Postoperative radiographs show screw fixation and placement of our graft. Postoperatively, the patient is placed in a sling for 3 weeks and allowed to perform passive external rotation exercises. They begin active range of motion at 4 weeks and can return to sport once their bone block is fully healed, typically around the 4-month mark. In high-level athletes, we will verify this healing with a CT scan.
Discussion/Conclusion
Overall, the Latarjet procedure has about a 90% success rate with a return to sport in around 6 months and lower recurrence than the Bankart procedure in patients with bone loss. There is an increased risk of arthritis especially if the graft is malpositioned, and there is a 10% complication rate, including infection, nerve injury, graft nonunion, and recurrent instability.
Footnotes
Submitted June 27, 2024; accepted November 11, 2024.
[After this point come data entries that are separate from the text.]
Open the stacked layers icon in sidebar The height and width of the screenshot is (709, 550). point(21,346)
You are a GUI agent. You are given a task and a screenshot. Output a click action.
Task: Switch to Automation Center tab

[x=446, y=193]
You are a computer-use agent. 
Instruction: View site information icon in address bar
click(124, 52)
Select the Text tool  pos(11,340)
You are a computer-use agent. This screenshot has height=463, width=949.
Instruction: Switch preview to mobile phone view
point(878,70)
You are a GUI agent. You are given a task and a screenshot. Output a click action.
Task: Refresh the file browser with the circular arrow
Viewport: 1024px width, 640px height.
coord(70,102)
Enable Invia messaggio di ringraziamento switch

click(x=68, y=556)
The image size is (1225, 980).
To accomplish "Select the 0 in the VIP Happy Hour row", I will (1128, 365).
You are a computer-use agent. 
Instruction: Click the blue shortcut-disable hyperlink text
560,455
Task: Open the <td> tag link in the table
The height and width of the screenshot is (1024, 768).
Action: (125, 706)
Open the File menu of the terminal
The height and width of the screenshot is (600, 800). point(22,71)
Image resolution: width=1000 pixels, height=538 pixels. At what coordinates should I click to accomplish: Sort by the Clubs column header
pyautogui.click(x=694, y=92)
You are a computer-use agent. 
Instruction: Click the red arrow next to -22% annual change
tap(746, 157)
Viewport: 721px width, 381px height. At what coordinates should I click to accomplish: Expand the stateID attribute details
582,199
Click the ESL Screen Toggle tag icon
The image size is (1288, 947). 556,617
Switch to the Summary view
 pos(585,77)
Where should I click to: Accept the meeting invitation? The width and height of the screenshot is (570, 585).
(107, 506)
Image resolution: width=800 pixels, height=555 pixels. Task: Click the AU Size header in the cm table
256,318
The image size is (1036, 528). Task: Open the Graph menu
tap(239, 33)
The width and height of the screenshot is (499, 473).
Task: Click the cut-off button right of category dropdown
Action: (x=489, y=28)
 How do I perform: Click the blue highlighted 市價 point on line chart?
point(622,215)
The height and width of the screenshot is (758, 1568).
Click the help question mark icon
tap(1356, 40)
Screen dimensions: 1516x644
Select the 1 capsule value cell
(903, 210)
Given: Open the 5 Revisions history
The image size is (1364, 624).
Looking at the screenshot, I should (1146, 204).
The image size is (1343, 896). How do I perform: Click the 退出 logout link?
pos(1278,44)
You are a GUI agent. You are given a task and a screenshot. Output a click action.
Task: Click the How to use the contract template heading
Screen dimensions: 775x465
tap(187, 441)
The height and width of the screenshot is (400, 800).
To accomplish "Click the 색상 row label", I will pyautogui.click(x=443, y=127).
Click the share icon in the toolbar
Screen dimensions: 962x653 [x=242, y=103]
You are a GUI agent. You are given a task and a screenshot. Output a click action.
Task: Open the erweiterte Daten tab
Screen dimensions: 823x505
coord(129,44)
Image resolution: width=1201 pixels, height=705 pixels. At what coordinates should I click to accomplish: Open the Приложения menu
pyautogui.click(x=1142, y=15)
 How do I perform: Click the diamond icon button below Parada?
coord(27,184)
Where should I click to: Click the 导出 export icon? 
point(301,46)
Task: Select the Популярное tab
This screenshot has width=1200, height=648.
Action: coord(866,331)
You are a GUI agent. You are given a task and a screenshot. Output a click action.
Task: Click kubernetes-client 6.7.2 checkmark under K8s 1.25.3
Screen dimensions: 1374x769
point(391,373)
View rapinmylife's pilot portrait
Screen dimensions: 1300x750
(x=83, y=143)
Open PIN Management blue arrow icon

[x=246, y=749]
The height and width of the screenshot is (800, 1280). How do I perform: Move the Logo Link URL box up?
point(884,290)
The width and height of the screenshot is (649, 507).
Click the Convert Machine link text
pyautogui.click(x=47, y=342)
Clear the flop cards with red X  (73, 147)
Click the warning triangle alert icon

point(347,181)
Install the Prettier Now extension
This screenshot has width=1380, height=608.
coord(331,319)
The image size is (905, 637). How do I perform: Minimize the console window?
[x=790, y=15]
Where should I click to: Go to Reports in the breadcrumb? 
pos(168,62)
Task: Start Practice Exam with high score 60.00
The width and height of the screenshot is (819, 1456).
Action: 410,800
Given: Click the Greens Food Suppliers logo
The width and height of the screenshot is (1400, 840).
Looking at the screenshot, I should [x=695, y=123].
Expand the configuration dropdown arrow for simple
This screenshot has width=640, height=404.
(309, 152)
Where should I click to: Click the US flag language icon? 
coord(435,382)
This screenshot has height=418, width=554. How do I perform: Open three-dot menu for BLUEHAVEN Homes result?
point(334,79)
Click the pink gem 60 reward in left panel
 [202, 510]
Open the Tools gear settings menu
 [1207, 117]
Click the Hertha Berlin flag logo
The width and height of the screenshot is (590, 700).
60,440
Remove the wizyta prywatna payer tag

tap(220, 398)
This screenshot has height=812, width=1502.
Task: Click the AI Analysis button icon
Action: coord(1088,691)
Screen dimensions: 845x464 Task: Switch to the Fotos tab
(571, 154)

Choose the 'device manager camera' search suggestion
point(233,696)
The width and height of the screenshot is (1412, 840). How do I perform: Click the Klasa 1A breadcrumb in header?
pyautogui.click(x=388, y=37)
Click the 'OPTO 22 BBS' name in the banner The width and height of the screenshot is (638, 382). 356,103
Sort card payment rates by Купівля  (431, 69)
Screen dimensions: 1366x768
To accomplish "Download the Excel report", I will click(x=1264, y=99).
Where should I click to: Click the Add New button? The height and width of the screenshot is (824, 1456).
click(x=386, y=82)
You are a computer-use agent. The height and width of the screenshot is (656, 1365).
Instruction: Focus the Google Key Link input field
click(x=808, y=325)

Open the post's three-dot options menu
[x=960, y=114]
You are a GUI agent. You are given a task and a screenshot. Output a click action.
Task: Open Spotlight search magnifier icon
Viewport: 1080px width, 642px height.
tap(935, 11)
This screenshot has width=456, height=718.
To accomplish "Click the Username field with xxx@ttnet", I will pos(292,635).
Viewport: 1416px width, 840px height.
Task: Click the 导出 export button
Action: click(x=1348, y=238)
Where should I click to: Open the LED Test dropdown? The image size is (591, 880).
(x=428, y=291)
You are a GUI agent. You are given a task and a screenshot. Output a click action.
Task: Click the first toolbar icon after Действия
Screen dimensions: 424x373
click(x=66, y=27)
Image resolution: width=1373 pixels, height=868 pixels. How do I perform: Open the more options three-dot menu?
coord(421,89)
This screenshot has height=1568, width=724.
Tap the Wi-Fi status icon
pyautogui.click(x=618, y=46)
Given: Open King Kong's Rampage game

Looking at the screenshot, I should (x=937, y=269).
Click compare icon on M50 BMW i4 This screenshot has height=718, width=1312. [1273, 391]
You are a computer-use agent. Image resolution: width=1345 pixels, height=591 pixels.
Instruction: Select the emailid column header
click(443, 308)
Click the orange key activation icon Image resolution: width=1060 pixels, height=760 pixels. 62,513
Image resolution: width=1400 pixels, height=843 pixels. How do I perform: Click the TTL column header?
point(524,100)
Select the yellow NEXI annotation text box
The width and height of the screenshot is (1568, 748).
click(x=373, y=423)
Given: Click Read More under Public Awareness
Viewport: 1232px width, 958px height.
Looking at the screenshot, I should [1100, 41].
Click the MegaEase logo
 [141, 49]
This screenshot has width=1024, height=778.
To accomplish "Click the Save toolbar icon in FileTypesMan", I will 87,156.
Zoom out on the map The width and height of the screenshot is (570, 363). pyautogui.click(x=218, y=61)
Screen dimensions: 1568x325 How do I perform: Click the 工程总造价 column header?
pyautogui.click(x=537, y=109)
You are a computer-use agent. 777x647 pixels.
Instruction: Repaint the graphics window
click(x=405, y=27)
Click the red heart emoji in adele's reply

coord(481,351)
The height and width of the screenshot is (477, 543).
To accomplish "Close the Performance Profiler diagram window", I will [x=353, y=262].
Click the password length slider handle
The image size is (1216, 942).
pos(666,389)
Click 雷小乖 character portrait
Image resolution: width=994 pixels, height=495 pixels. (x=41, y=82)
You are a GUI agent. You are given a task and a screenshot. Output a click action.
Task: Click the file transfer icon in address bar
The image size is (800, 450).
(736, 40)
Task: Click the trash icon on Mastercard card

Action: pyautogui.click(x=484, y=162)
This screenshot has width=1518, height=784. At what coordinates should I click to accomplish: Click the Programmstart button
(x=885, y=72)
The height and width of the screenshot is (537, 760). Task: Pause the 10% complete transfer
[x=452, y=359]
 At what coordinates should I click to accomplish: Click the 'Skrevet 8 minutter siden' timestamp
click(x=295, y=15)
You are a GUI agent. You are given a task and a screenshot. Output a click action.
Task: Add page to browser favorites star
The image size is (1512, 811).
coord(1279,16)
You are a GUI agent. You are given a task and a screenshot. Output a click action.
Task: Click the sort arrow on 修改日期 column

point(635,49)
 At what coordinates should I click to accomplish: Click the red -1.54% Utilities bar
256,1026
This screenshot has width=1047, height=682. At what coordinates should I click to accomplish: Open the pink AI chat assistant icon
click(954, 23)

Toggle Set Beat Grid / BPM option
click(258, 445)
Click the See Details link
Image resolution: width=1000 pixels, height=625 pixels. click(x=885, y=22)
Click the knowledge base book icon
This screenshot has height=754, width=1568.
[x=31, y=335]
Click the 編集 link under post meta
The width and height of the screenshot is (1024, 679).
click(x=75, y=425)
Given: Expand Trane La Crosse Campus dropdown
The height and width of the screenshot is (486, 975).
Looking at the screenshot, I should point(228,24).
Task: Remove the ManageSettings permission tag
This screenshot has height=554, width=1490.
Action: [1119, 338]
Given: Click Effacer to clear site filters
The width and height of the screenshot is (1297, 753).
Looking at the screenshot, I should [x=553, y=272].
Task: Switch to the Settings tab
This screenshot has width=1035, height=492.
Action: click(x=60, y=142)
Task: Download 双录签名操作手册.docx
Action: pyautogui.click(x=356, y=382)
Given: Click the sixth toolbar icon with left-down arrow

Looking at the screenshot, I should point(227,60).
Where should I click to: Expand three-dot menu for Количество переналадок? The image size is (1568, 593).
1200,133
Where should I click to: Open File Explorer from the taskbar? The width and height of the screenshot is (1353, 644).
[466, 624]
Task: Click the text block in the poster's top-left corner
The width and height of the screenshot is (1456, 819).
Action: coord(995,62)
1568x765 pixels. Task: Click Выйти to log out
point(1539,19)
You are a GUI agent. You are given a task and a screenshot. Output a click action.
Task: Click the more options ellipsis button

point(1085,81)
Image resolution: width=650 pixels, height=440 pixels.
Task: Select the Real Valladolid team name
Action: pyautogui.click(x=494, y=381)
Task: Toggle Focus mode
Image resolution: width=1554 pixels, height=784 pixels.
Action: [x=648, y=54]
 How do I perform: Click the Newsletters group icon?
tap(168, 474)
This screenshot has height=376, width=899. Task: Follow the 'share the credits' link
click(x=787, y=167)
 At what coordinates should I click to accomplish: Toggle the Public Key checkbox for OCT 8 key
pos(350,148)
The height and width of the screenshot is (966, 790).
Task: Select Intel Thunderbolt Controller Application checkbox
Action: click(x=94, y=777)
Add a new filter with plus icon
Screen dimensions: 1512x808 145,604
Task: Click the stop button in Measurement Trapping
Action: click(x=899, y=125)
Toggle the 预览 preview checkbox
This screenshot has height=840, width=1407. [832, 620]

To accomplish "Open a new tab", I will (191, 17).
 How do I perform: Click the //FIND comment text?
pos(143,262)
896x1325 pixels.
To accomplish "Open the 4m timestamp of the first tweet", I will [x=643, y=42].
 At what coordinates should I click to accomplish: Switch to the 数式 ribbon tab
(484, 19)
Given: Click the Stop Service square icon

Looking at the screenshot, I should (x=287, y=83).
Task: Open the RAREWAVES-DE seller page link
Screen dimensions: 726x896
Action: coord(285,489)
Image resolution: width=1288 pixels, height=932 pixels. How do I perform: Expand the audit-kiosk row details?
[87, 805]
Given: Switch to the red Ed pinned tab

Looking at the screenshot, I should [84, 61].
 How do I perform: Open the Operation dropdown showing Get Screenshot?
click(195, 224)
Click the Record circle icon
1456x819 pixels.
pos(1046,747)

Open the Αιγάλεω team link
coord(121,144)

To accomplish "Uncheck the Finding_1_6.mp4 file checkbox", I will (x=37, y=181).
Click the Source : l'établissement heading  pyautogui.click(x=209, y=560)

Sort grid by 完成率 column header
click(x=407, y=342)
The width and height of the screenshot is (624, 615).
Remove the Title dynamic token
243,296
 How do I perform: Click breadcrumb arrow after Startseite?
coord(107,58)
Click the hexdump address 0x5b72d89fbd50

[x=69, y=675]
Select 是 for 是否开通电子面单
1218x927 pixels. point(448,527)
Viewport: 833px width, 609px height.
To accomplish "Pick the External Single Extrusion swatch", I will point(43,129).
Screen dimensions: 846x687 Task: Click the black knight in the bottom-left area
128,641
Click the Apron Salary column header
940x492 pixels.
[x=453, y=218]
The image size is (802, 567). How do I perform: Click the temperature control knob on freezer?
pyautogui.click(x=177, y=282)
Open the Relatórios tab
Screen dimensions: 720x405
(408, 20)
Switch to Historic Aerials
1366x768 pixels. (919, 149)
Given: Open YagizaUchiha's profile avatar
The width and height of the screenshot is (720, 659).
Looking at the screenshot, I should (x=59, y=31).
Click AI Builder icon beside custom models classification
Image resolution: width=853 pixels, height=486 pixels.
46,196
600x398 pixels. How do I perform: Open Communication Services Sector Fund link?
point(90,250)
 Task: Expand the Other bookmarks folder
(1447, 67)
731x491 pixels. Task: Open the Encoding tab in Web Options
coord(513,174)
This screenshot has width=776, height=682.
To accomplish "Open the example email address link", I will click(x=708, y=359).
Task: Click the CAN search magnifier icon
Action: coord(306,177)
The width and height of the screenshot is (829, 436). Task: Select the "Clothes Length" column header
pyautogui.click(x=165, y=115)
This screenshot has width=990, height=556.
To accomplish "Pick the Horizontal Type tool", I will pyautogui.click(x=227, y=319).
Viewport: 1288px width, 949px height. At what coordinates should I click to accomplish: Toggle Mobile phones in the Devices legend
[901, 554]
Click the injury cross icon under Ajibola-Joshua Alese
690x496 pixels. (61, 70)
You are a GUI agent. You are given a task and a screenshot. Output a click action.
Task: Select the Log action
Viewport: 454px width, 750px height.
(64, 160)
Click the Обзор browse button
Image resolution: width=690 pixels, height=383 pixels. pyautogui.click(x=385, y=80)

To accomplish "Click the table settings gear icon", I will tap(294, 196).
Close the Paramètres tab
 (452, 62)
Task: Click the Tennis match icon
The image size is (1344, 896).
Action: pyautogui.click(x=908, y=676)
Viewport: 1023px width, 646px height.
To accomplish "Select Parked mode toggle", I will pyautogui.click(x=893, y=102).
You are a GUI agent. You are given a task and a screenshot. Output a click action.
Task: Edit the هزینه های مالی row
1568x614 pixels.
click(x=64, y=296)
One or more of the authors has declared the following potential conflict of interest or source of funding: A.S. is a board or committee member of the AOSSM and the American Shoulder and Elbow Surgeons and is a paid consultant for Arthrex, Inc, and Medacta; he receives IP royalties from them. E.L. is a paid consultant, paid presenter, or paid speaker and receives IP royalties and research support from Arthrex Inc; he has stock or stock options in PTGenie. AOSSM checks author disclosures against the Open Payments Database (OPD). AOSSM has not conducted an independent investigation on the OPD and disclaims any liability or responsibility relating thereto.